Revenge for the 2022 final: Jabeur throws out the defending Wimbledon champion

Revenge for Finale 2022
Jabeur throws out Wimbledon champion

Ons Jabeur would have preferred to win the Wimbeldon final against Jelena Rybakina last year, now she’s getting her revenge in this year’s quarter-finals. On her way to becoming the first tennis player from the African continent to win a Grand Slam title, a “difficult match” awaits her in the semifinals.

Ons Jabeur can keep dreaming. Dreaming of being the first female tennis player from the African continent to win a Grand Slam. In Wimbledon, the Tunisian made a big step forward. In a repeat of the 2022 final, she defeated defending champion Jelena Rybakina from Kazakhstan 6: 7 (5: 7), 6: 4, 6: 1, and in the round of four she will meet world number two Aryna Sabalenka from Belarus on Thursday.

Of course, Jabeur would have preferred to win last year’s match against Rybakina, especially since she also lost the final of the US Open afterwards. “I wish,” she said in the presence of Queen Camilla on Center Court, “I could swap this match for last year’s.” She has no illusions about the duel with Sabalenka, who clearly dominated in her semifinals 6-2, 6-4 against Madison Keys from the USA: “It will be a very difficult match.”

Trained together beforehand

Men have already won Grand Slam titles for Africa.

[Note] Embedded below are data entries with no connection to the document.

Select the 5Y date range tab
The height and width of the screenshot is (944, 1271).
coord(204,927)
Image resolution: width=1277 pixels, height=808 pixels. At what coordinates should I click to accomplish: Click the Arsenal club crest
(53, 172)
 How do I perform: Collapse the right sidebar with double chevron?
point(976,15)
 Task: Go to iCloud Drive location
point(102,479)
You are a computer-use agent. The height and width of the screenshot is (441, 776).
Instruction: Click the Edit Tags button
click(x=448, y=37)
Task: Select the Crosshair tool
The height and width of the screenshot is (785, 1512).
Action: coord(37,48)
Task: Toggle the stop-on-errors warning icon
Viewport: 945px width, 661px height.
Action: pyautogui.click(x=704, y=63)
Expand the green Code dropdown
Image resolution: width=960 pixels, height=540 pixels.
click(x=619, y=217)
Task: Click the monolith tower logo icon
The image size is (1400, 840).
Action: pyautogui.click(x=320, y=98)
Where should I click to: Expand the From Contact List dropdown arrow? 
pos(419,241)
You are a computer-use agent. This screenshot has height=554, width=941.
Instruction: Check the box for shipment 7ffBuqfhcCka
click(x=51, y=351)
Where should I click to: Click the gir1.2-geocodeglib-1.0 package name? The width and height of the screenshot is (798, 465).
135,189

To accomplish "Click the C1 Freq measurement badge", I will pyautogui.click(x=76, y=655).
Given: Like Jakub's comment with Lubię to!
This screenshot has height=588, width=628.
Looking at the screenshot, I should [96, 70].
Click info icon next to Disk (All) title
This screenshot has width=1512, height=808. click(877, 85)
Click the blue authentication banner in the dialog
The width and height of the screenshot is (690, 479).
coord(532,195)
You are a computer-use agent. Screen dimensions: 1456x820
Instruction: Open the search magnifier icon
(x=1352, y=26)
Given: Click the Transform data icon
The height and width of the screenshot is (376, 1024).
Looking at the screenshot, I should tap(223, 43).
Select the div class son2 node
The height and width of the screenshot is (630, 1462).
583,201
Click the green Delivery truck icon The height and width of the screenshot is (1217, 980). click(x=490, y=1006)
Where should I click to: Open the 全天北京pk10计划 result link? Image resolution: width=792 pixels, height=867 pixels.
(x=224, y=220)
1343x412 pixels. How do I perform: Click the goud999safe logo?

Jaroslav Drobny, born in Prague in 1921, won the French Open in 1951 and 1952 and Wimbledon in 1954 as an Egyptian citizen. The South African Johan Kriek won in January 1982 the Australian Open which started in December and in December 1982 also the following edition. Jabeur is in her third semi-final at a Grand Slam. The second duel will be contested by Elena Switolina from the Ukraine and Marketa Vondrousova from the Czech Republic.

Sabalenka has also been warned. “We trained before Wimbledon,” she said of Jabeur, “and I had a feeling she would play well here because she was amazing on the training ground. She has that level in the matches too.” Of course, Sabalenka is also in great shape, as not only her match against Keys clearly showed: After all, the 25-year-old is now in the semifinals of the fourth Grand Slam in a row. Last year she was excluded from participating in Wimbledon.

Sabalenka only wobbled once in her quarter-finals: The 28-year-old Keys, US Open finalist in 2017 and number 18 in the world rankings, had a great opportunity in the second set to make the match more open again: after a break to make it 4-2 she played three balls to make it 5:2, but then gave up her serve. After 1:27 hours, Sabalenka used her second match point.